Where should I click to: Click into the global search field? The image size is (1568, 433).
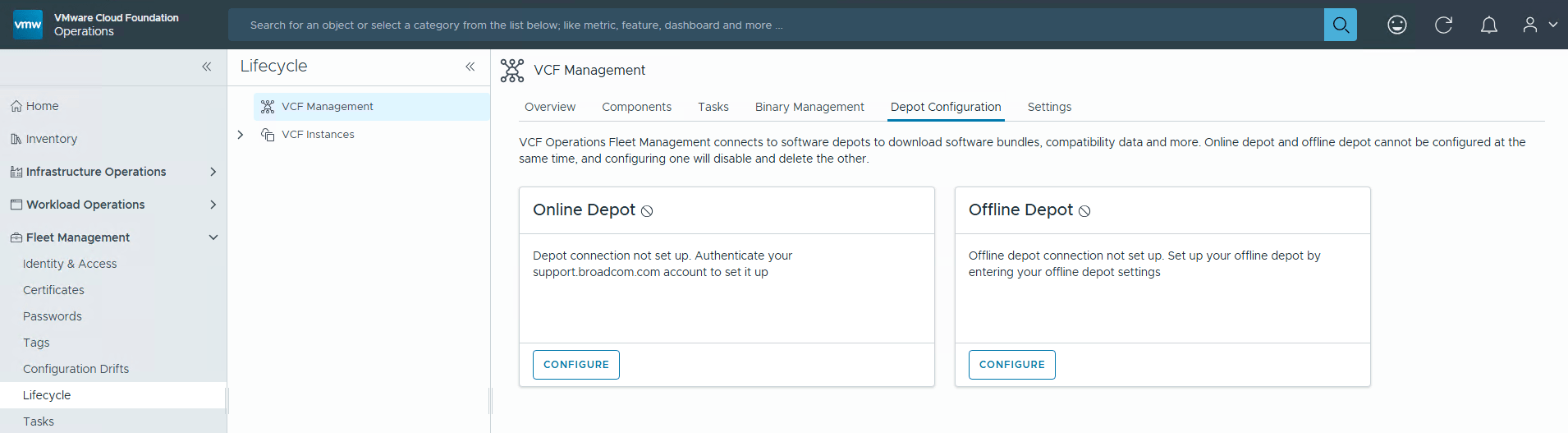[x=772, y=25]
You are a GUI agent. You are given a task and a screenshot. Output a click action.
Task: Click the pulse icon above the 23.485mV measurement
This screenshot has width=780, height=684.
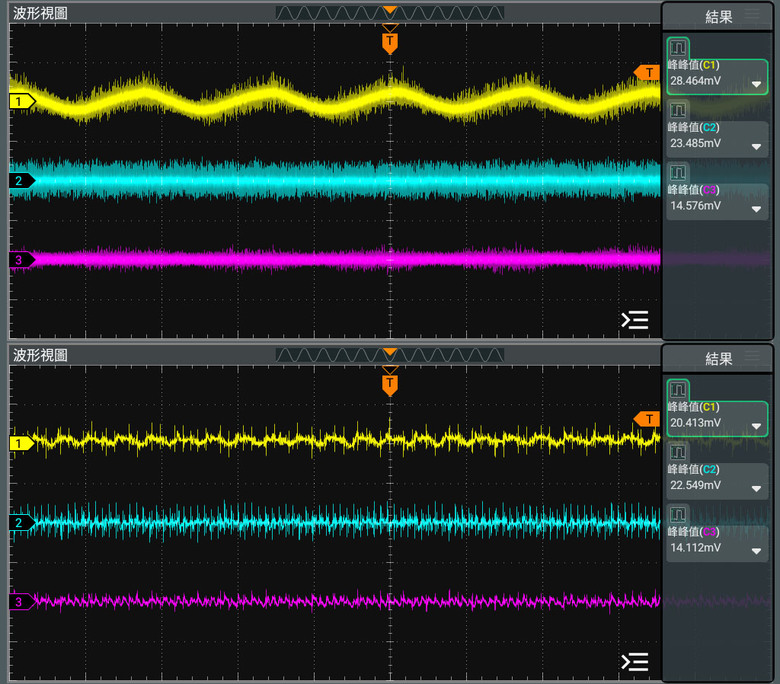pyautogui.click(x=679, y=110)
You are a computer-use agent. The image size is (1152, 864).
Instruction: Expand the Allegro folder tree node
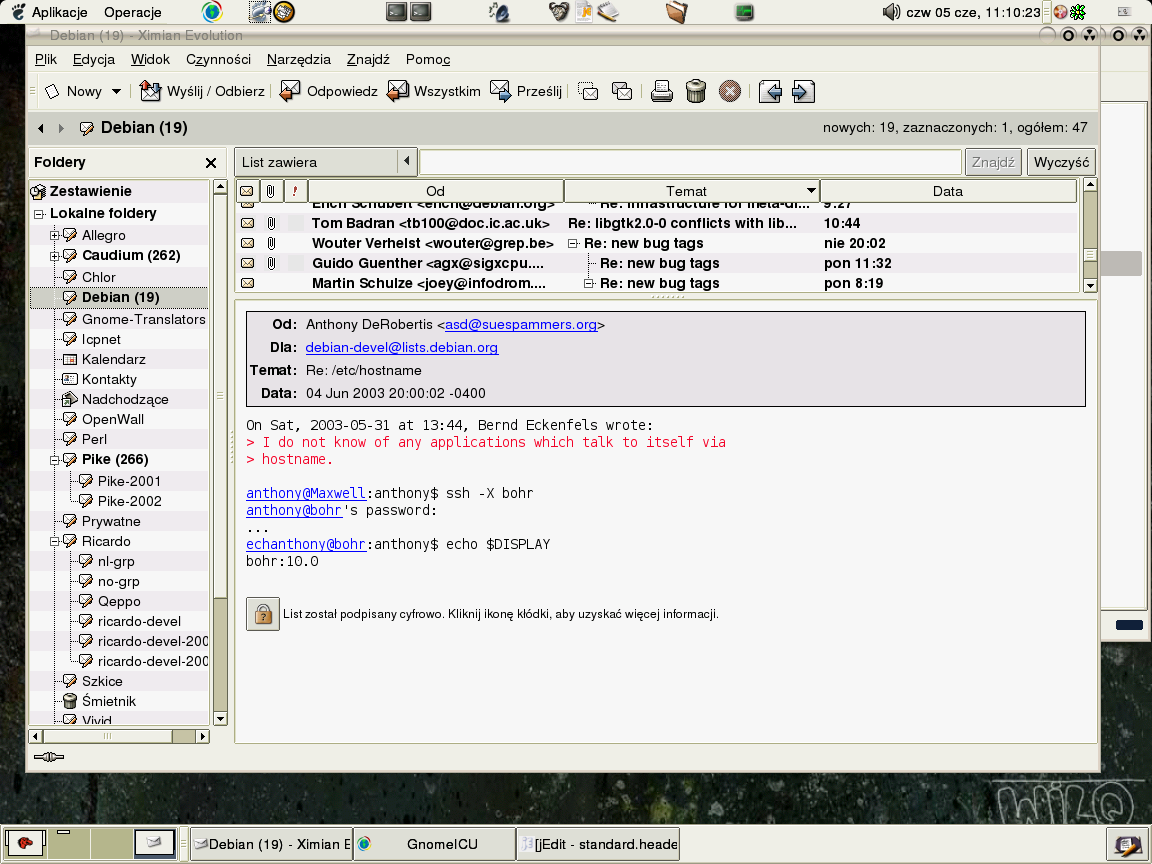click(x=56, y=235)
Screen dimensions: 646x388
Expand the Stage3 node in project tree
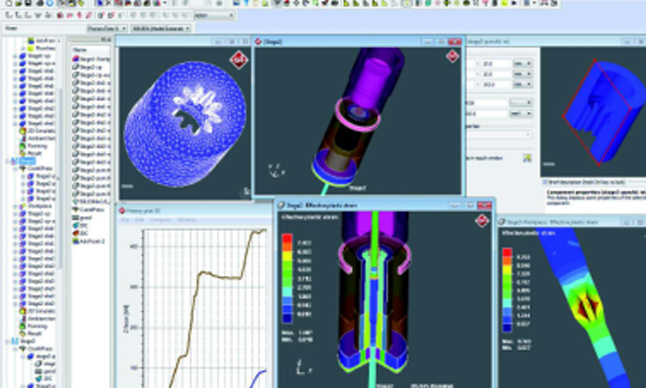pos(8,341)
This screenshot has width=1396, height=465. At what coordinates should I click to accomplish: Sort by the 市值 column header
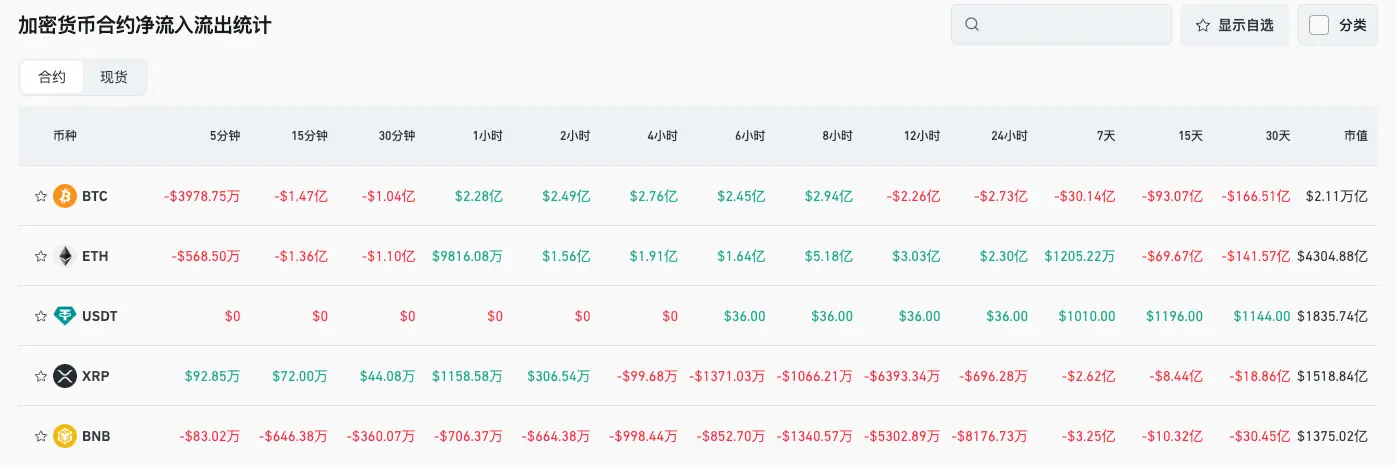[1355, 135]
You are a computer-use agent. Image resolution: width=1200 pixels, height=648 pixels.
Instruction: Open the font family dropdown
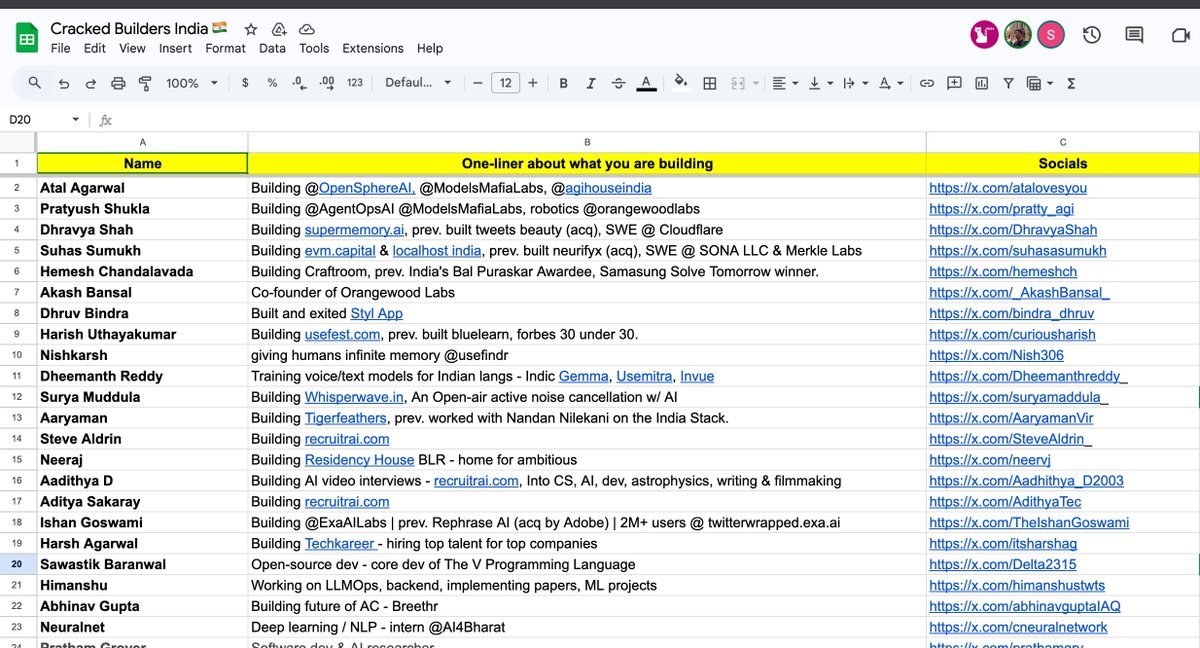pyautogui.click(x=418, y=83)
......
§ Work request
Return all entries preceding this task exactly as they stand, leaving any picture out.

§ Result for this exercise
Where should I click to: Click into the global search field? The image size is (1568, 433).
[x=772, y=25]
You are a GUI agent. You are given a task and a screenshot. Output a click action.
Task: Click the pulse icon above the 23.485mV measurement
This screenshot has width=780, height=684.
pyautogui.click(x=679, y=110)
You are a computer-use agent. The image size is (1152, 864).
Instruction: Expand the Allegro folder tree node
click(x=56, y=235)
Screen dimensions: 646x388
Expand the Stage3 node in project tree
pos(8,341)
This screenshot has width=1396, height=465. At what coordinates should I click to accomplish: Sort by the 市值 column header
[1355, 135]
You are a computer-use agent. Image resolution: width=1200 pixels, height=648 pixels.
Instruction: Open the font family dropdown
pyautogui.click(x=418, y=83)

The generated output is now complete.